Satoshi Kanazawa has more interesting ideas in a year than most scientists have in their whole lifetime.

Some of his ideas are likely to be useful, others not; some will be vindicated (in whatever modified form) others demolished - but let's not get up-tight about it.

Modern science is way too dull and timid - we need more people like Kanazawa!

Some of his ideas are likely to be useful, others not; some will be vindicated (in whatever modified form) others demolished

to be frank, most seem to be full of crap on the face of it. this conclusion is something which seems shared by a lot of people who i know who are not hostile to evolutionary psychology but know a bit of evolution or statistics. that is a serious problem in our opinions.

A linear regression analysis indicated relatively weak directional selection gradient for attractiveness (β=0.06 in women, β=0.07 in men).

Since this attractiveness effect appears to be larger for men than for women, it takes some guts to sell this to the newspapers as new findings concerning female attractiveness.

Here is an even more egregious example:

The researchers established 15 speed-dating events for 350 young adults.
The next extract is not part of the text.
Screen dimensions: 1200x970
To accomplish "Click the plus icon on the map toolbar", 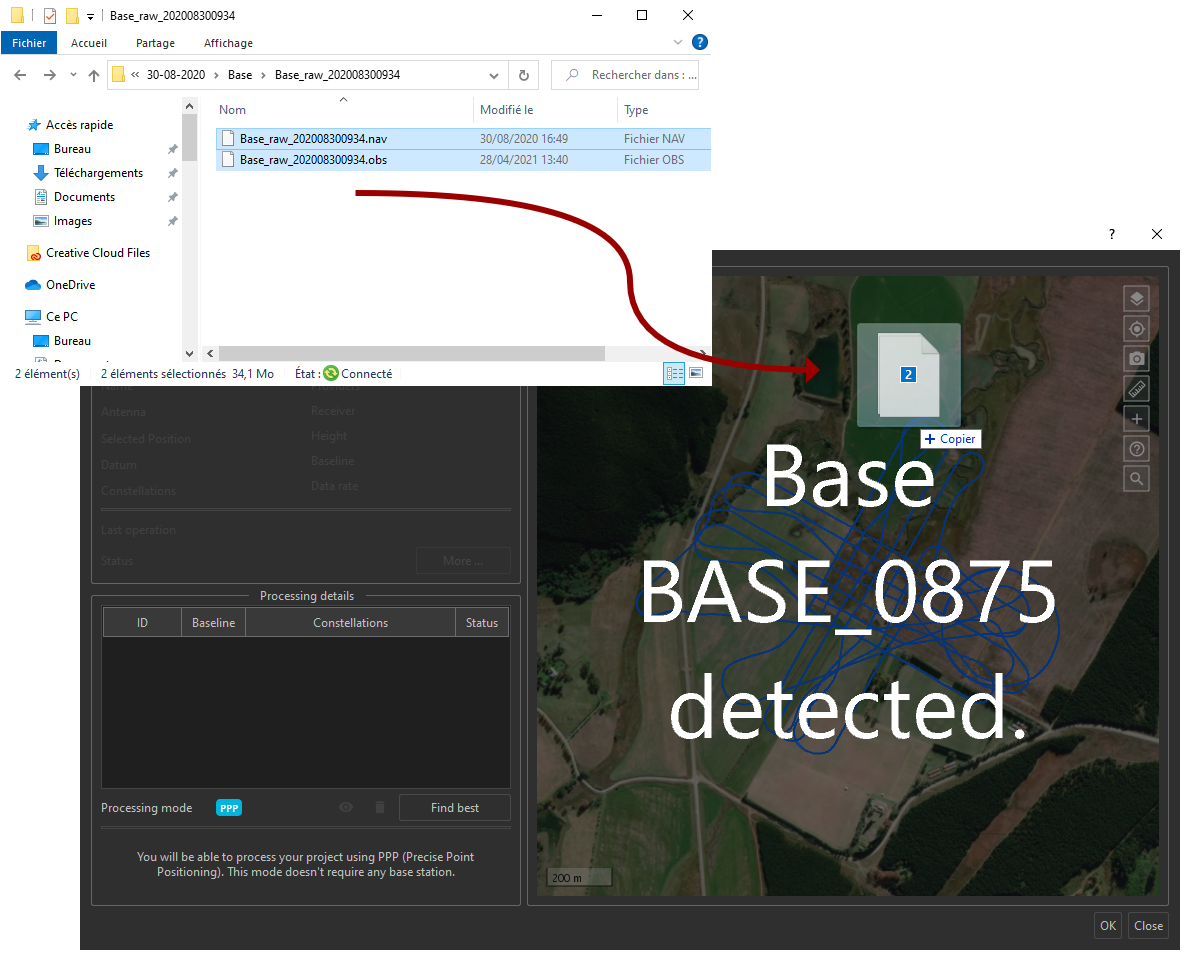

During eight events, men rotated around the seated women, and during seven events, women moved between seated men. When men rotated, men said yes 50% of the time and women said yes 43% of the time. However, when women rotated, the trend for higher female selectivity vanished, with men saying yes 43% of the time while women said yes 45% of the time.

Even though the women's choosiness hardly changed, the summary for the article on this study is "Women become less choosy when they, rather than men, move from table to table".

By Lemmy Caution (not verified) on 29 Jul 2009 #permalink

why the talk about Kanazawa? This paper isn't by him, right?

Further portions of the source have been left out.